Western blots showing FasL content in serum for control and infected patients. Sera of infected patients showed a fivefold increase of FasL compared with control sera.

FIG. 7

Effect of activated peritoneal macrophage (derived from either normal mice or FasL-deficient mice) supernatants on murine neutrophil apoptosis. Results (means ± SEM) are from four sets of experiments, each carried out in triplicate. FLKO-IgG-MS induced apoptosis in a lower percentage of murine neutrophils than IgG-MS. Similarly, E. coli-MS triggered apoptosis in a greater percentage of murine neutrophils than FLKO-E. coli-MS. This effect of macrophage supernatants was dose dependent, indicating the presence of an apoptotic factor. ∗, P < 0.01 compared with the respective control; ∗∗, P < 0.001 compared with the respective control; ∗∗∗, P < 0.001 compared with IgG-MS; ∗∗∗∗, P < 0.001 compared with E. coli-MS.

FIG. 8

The effect of activated peritoneal macrophage (derived from either normal mice or FasL-deficient mice) supernatants (10, 30, and 50%) on human neutrophils.
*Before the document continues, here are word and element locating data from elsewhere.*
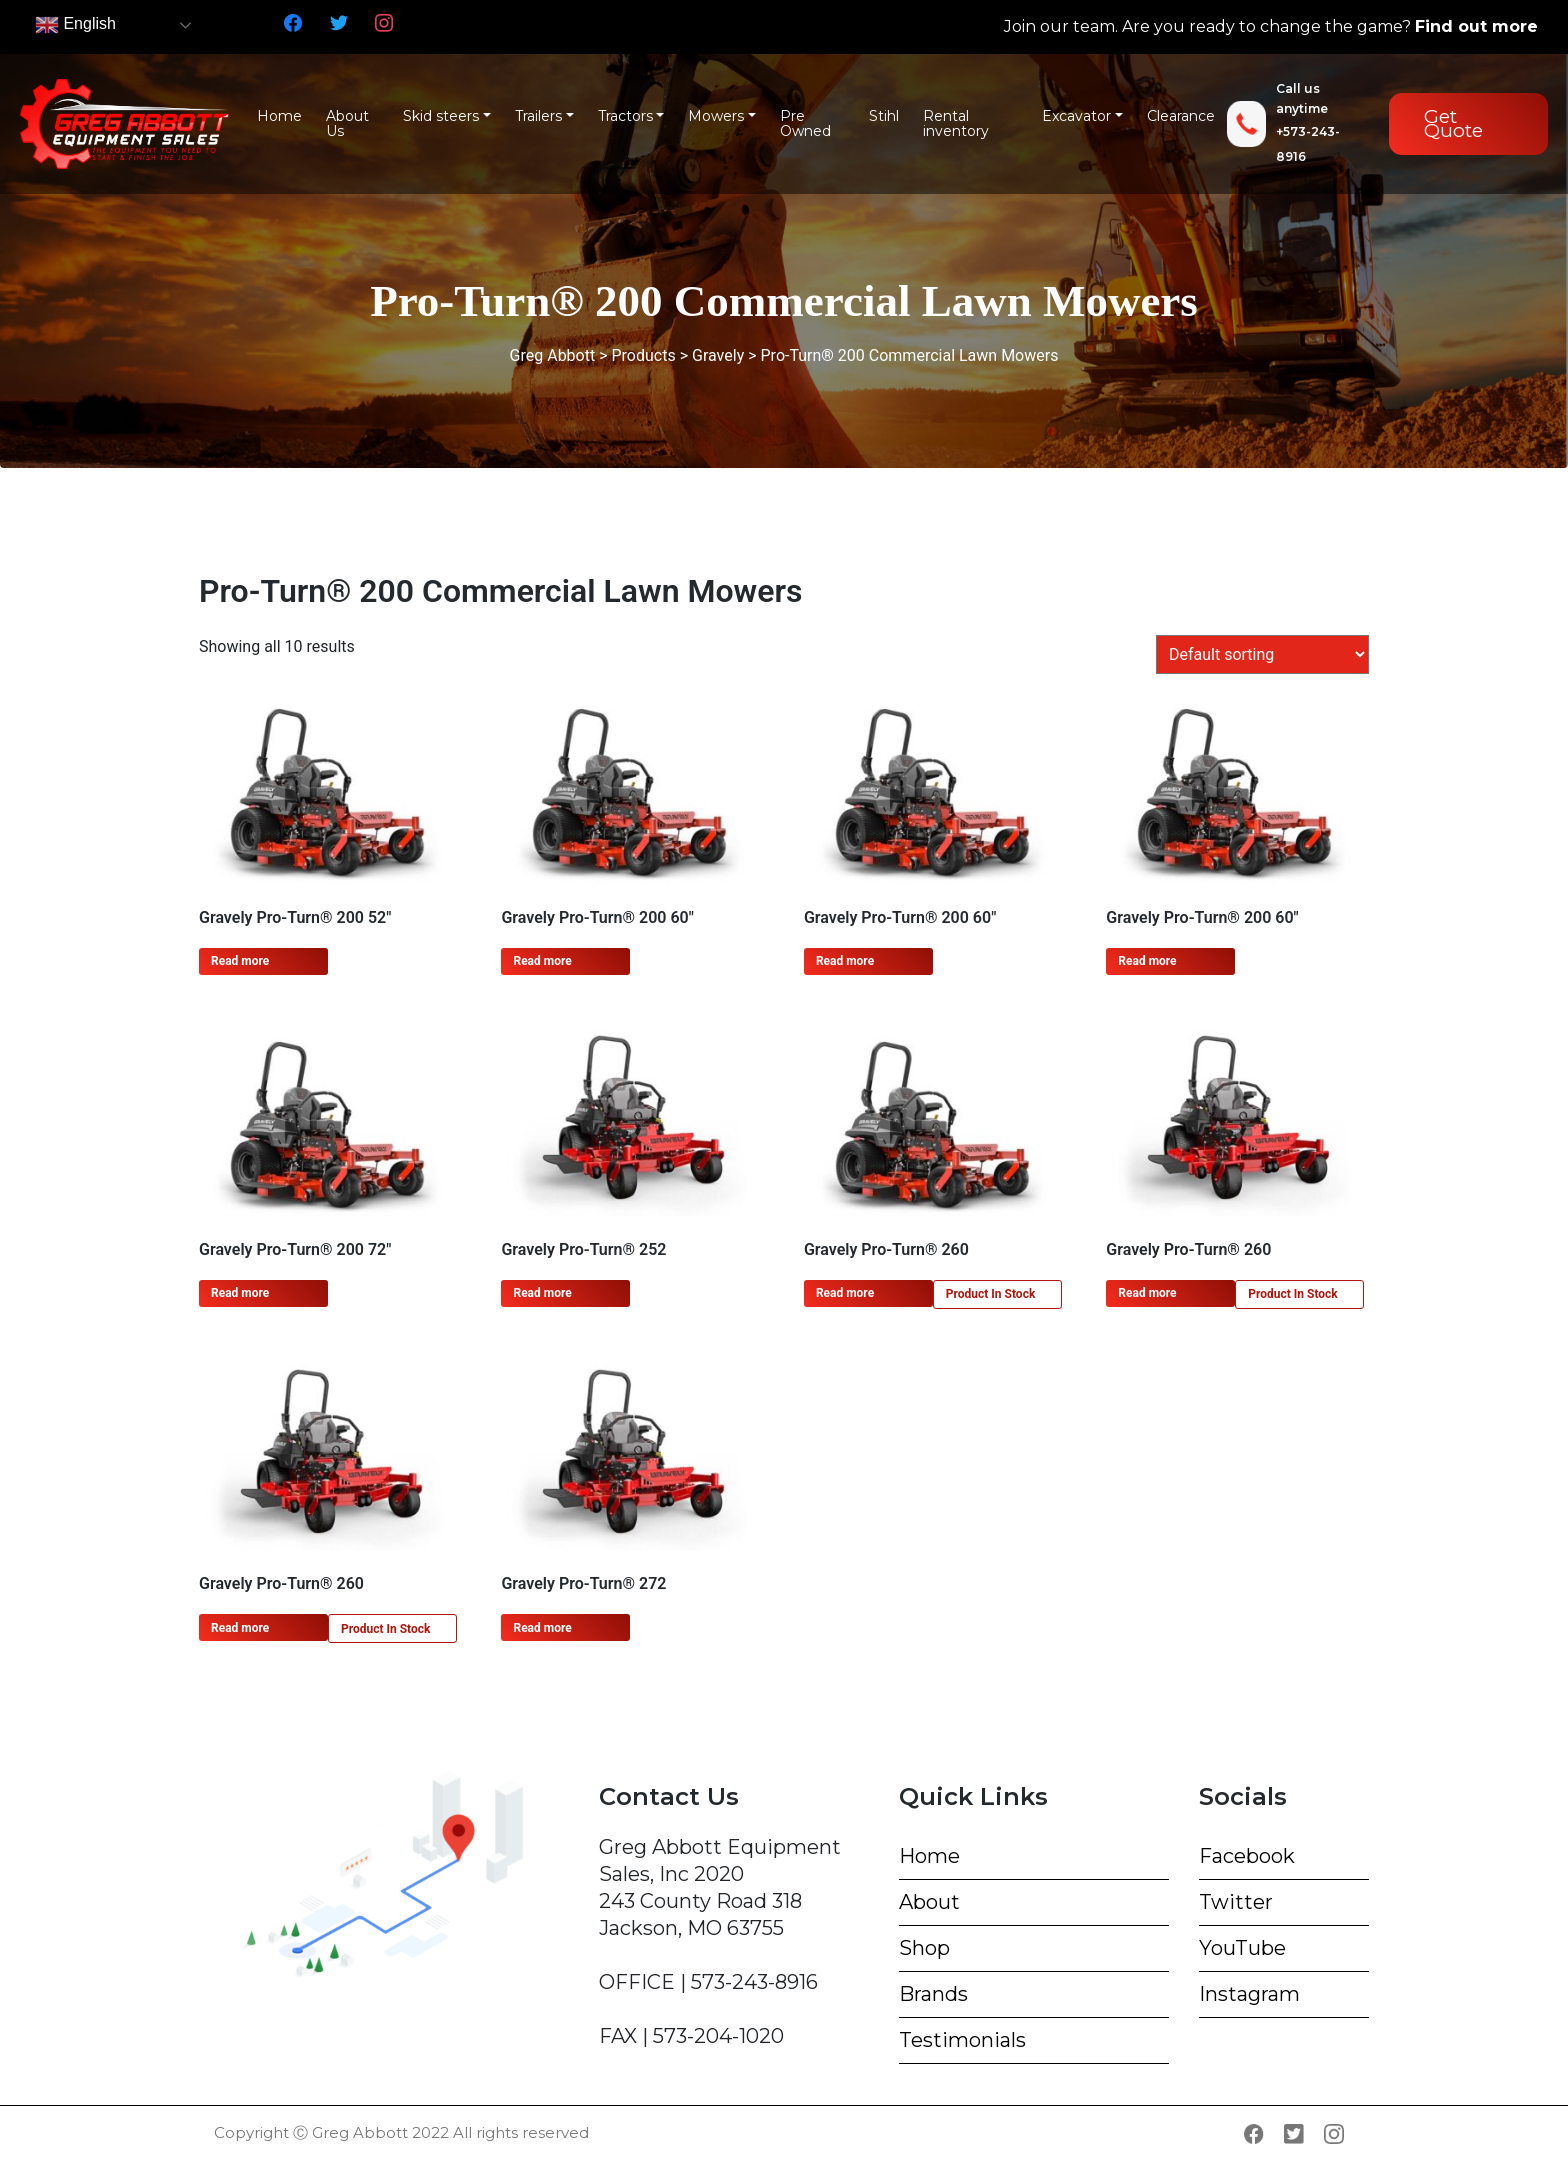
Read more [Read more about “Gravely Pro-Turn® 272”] (542, 1628)
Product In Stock (990, 1294)
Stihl (884, 116)
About (929, 1902)
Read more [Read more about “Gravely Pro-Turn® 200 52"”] (240, 961)
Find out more (1476, 26)
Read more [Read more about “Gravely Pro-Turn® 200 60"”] (542, 961)
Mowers (716, 116)
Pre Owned (805, 124)
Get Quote (1453, 123)
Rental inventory (956, 124)
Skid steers (441, 116)
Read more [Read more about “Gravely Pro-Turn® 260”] (845, 1293)
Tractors (625, 116)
Results (means ± SEM) are from four sets of experiments, each carried out in triplicate. IgG-MS induced apoptosis in a greater percentage of human neutrophils than FLKO-IgG-MS. ∗, P < 0.001 compared with respective MS, FLKO-MS, and FLKO-IgG-MS.

FIG. 9

Serum FasL kinetics in two patients with gram-negative infection. Sera were collected from two patients on days 1, 2, 5, and 10 and FasL contents were measured. Results (means ± SEM) are from two patients. A representative Western blot showing FasL content in serum at different time periods is shown at the top.